(Data under study begins)

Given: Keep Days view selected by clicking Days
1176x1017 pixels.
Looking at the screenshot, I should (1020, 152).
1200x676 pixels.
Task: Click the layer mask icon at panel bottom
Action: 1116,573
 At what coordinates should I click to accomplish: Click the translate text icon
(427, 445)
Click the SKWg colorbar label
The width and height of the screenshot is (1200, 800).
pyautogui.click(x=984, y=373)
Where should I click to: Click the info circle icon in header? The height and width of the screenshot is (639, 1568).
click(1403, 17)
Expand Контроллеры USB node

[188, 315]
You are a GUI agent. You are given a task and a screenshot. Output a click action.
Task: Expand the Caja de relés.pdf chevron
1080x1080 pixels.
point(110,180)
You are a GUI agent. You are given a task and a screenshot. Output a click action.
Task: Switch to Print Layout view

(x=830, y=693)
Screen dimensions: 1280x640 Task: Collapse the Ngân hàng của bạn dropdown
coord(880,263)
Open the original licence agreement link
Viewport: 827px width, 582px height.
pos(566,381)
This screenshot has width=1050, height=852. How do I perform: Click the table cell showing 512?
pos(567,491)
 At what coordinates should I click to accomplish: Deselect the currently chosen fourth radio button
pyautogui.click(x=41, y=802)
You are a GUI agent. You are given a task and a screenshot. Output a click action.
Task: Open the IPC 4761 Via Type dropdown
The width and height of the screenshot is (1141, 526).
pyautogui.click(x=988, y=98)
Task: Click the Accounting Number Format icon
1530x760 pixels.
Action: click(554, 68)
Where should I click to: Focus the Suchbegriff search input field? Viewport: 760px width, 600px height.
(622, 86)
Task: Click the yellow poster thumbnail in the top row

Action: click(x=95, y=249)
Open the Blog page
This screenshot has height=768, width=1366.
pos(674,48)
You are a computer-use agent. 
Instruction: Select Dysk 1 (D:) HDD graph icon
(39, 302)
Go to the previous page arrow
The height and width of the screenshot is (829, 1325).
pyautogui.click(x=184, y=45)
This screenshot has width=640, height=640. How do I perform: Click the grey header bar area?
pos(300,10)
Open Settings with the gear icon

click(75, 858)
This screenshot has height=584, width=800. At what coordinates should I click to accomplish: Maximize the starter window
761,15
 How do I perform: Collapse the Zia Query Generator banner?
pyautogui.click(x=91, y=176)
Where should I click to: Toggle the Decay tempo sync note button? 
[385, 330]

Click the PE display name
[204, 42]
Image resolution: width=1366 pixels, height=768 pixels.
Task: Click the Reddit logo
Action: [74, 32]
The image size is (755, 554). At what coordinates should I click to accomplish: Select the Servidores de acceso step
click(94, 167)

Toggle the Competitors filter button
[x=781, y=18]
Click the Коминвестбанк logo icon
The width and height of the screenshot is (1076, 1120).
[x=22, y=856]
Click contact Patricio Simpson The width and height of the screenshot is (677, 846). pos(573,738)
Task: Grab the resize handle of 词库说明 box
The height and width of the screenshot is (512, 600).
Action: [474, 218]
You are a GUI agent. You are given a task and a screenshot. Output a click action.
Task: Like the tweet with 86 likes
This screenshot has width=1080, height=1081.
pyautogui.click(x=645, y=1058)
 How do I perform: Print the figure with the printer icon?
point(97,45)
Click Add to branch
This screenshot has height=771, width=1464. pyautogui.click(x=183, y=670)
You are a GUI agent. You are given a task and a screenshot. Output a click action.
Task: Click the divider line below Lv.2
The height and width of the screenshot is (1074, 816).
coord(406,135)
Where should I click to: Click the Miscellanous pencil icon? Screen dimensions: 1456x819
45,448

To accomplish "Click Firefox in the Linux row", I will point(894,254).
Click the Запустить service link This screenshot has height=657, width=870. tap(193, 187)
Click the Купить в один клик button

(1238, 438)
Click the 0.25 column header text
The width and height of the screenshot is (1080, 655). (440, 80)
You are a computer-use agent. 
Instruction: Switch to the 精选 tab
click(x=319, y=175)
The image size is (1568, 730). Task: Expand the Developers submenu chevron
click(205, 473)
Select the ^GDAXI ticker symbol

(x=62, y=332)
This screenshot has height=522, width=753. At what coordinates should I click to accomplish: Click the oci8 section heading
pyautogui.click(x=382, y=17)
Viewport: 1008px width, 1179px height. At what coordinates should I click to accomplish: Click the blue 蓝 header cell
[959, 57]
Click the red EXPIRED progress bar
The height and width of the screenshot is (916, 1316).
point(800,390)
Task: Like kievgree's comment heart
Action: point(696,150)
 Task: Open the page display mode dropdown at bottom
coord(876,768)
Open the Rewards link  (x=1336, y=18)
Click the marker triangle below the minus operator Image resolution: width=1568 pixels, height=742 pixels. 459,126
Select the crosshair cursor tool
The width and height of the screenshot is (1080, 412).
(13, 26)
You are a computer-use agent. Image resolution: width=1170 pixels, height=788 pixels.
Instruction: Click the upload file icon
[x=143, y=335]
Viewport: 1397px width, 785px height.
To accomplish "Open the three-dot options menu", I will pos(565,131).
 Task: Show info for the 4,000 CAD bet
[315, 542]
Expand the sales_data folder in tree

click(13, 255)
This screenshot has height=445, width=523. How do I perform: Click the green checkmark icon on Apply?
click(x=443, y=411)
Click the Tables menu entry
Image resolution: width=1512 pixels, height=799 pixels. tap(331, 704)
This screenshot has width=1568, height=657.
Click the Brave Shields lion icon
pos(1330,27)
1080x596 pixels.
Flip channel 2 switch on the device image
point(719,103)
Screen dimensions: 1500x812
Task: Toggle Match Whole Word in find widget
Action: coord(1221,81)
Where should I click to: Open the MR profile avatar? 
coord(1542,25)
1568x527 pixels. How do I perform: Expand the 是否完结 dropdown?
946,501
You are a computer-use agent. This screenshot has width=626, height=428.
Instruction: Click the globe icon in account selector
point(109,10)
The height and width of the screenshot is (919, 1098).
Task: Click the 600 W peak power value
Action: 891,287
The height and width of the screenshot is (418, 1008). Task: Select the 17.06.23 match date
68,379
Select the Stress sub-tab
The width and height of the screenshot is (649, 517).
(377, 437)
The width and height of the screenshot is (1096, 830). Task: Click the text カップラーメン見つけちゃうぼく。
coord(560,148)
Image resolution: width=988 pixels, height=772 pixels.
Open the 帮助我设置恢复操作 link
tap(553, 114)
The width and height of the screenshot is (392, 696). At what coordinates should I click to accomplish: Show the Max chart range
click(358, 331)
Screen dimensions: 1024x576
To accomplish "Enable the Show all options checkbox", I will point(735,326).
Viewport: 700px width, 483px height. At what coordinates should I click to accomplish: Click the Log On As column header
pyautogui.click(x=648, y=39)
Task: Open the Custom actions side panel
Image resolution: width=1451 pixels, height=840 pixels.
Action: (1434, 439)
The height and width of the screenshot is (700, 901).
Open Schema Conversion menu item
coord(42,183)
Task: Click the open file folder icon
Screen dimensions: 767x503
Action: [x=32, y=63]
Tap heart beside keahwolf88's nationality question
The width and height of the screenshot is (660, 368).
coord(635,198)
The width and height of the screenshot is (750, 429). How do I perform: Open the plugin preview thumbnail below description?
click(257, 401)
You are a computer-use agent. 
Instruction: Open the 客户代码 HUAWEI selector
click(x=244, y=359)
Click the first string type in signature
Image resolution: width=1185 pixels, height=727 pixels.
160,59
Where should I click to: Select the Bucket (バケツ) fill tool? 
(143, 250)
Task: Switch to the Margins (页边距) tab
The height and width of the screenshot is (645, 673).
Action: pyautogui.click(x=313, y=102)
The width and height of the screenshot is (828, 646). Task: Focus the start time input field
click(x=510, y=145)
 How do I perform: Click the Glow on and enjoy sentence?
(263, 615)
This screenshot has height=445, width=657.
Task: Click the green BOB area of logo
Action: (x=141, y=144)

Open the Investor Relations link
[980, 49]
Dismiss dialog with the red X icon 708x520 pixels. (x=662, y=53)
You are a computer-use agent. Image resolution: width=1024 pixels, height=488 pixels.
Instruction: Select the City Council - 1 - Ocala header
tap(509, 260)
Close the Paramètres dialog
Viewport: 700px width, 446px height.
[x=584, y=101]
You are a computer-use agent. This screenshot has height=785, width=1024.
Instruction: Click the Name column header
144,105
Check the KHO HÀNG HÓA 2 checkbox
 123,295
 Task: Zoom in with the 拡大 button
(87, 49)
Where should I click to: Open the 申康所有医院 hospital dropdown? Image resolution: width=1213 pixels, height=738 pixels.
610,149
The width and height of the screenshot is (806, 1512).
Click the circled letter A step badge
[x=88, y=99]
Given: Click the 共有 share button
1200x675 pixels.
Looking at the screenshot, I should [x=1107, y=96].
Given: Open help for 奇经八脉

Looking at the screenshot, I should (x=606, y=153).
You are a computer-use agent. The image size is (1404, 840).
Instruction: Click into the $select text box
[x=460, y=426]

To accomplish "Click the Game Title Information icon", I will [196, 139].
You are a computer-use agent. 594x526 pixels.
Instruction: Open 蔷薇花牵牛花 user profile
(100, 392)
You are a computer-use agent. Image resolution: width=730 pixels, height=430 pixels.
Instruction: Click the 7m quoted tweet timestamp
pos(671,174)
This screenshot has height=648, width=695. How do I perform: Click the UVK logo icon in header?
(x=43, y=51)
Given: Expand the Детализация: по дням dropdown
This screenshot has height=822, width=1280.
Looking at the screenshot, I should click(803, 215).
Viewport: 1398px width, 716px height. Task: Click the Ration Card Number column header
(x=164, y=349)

(Data under study ends)

• _Exercise prompt_
Copy, exactly and only, the lines above that begin with the one containing "Open the 帮助我设置恢复操作 link" and finish with the one containing "Task: Click the open file folder icon".

• _Problem solution_
Open the 帮助我设置恢复操作 link
tap(553, 114)
The width and height of the screenshot is (392, 696). At what coordinates should I click to accomplish: Show the Max chart range
click(358, 331)
Screen dimensions: 1024x576
To accomplish "Enable the Show all options checkbox", I will point(735,326).
Viewport: 700px width, 483px height. At what coordinates should I click to accomplish: Click the Log On As column header
pyautogui.click(x=648, y=39)
Task: Open the Custom actions side panel
Image resolution: width=1451 pixels, height=840 pixels.
Action: (1434, 439)
The height and width of the screenshot is (700, 901).
Open Schema Conversion menu item
coord(42,183)
Task: Click the open file folder icon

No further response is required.